While sometimes referred as kombucha mushroom, there is no mushroom associated with kombucha. The SCOBY is also called the kombucha mushroom or Mother. This live yeast present in the beverage provides it an active life which carries on even after transferring it into the storage containers. [17] The culture includes Candida stellata, Zygosaccharomyces baili, Brettanomyces bruxellensis, Saccharomyces cerevisiae, Torulaspora delbrueckii, and Schizosaccharomyces pombe yeasts.
After fermentation, the resultant fluid is a healthy beverage containing a wealth of vitamins, vinegar, and many powerful components.

Side Effects of Kombucha Tea

Although kombucha has been valued as a phenomenal healer, brewing the tea under non-sterile conditions can cause contamination and spoilage which can be extremely harmful. [18]

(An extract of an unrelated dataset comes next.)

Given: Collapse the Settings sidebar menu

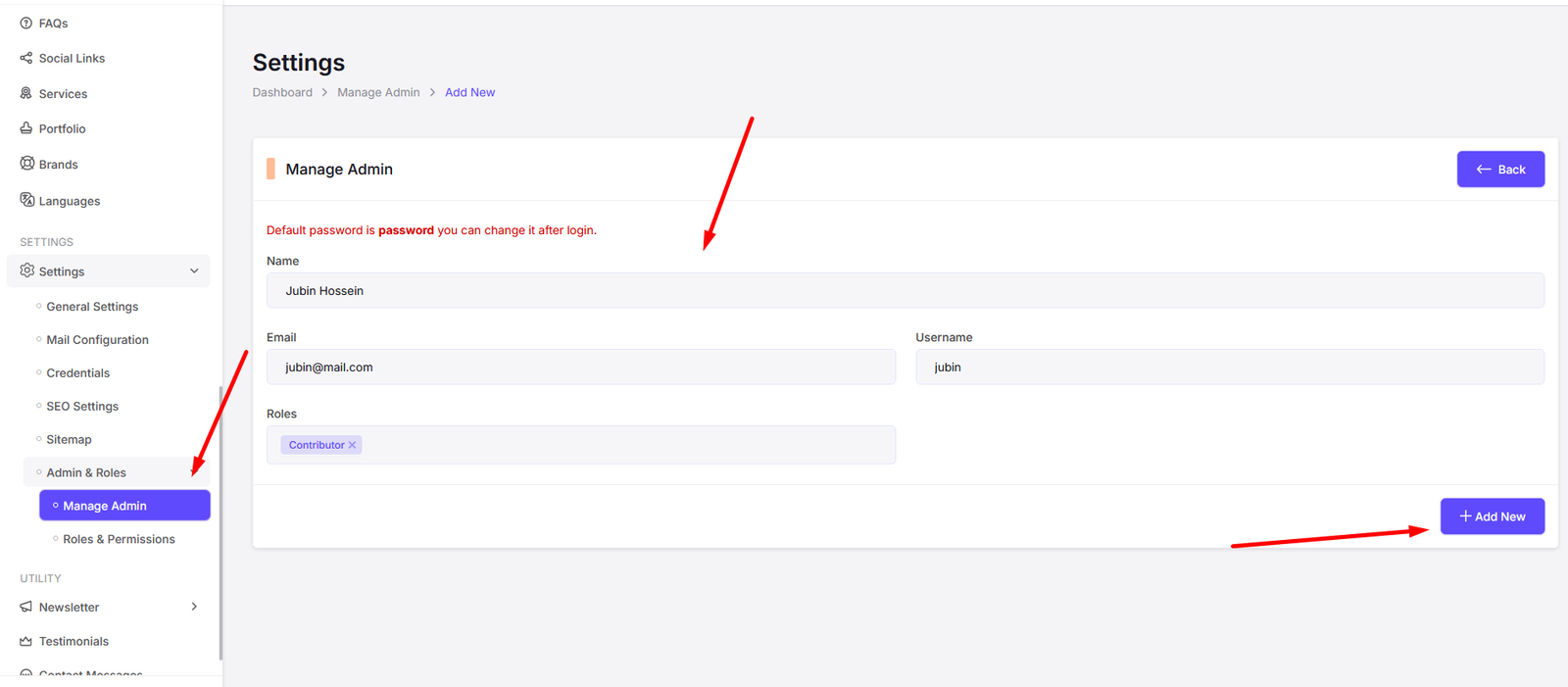Looking at the screenshot, I should tap(194, 271).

  • Ceramic pots for brewing: Usage of ceramic pots during the brewing process of the kombucha tea can raise the risk of lead poisoning. [18] The tea, while brewing, has the potential to elute lead from the glaze coating used in the ceramic pots making it unfit for consumption.
  • Gastrointestinal toxicity: Another side effect of kombucha tea is gastrointestinal discomfort, which can cause the onset of symptoms including nausea, vomiting, jaundice, and headaches. [19]
  • Lactic acidosis: Consumption of this tea can result in lactic acidosis in some individuals which can further lead to severe circumstances. [20]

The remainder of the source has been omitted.